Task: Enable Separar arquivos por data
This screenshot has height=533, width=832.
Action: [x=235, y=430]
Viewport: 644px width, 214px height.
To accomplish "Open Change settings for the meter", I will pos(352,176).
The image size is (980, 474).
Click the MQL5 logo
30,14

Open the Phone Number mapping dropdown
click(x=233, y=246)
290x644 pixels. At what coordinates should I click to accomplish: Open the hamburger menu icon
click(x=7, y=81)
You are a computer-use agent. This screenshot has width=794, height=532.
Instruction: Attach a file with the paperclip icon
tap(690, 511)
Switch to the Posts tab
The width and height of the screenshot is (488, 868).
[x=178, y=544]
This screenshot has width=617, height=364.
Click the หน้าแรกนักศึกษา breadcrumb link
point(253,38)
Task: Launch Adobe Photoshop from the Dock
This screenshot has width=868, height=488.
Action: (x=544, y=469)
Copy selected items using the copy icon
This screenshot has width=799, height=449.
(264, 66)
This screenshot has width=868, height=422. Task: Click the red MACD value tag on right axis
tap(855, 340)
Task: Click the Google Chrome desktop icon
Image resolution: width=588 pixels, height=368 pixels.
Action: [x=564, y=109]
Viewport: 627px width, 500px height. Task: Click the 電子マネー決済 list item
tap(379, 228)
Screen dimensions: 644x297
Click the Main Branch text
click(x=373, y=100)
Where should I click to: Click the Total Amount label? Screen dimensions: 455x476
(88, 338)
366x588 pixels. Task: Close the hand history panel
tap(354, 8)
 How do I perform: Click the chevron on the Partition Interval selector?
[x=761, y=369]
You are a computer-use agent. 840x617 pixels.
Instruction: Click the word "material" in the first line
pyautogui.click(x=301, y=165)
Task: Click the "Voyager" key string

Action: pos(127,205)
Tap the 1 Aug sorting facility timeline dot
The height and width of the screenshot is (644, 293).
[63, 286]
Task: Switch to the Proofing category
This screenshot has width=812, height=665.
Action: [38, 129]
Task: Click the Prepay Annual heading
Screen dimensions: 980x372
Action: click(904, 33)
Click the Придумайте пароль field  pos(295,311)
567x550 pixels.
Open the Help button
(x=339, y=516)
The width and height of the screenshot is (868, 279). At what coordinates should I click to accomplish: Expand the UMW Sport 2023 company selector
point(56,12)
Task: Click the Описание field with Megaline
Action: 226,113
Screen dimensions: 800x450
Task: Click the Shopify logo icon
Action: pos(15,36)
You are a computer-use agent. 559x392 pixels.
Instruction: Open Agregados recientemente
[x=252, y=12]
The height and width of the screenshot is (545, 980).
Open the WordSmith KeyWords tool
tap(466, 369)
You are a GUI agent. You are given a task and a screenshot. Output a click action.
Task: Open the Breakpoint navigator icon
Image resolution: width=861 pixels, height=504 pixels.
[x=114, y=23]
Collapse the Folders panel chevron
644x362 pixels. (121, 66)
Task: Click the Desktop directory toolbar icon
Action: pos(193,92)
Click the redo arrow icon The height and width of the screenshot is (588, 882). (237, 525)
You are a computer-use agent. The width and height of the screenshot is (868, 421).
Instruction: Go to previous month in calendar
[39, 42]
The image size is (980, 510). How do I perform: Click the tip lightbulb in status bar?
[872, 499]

################

WORK REQUIRED: Of the lines above, retype only those from the line containing "You are a computer-use agent. This" through the line containing "Task: Click the Google Chrome desktop icon", including both, exactly.

SOLUTION FOR THIS TASK:
You are a computer-use agent. This screenshot has width=794, height=532.
Instruction: Attach a file with the paperclip icon
tap(690, 511)
Switch to the Posts tab
The width and height of the screenshot is (488, 868).
[x=178, y=544]
This screenshot has width=617, height=364.
Click the หน้าแรกนักศึกษา breadcrumb link
point(253,38)
Task: Launch Adobe Photoshop from the Dock
This screenshot has width=868, height=488.
Action: (x=544, y=469)
Copy selected items using the copy icon
This screenshot has width=799, height=449.
(264, 66)
This screenshot has width=868, height=422. Task: Click the red MACD value tag on right axis
tap(855, 340)
Task: Click the Google Chrome desktop icon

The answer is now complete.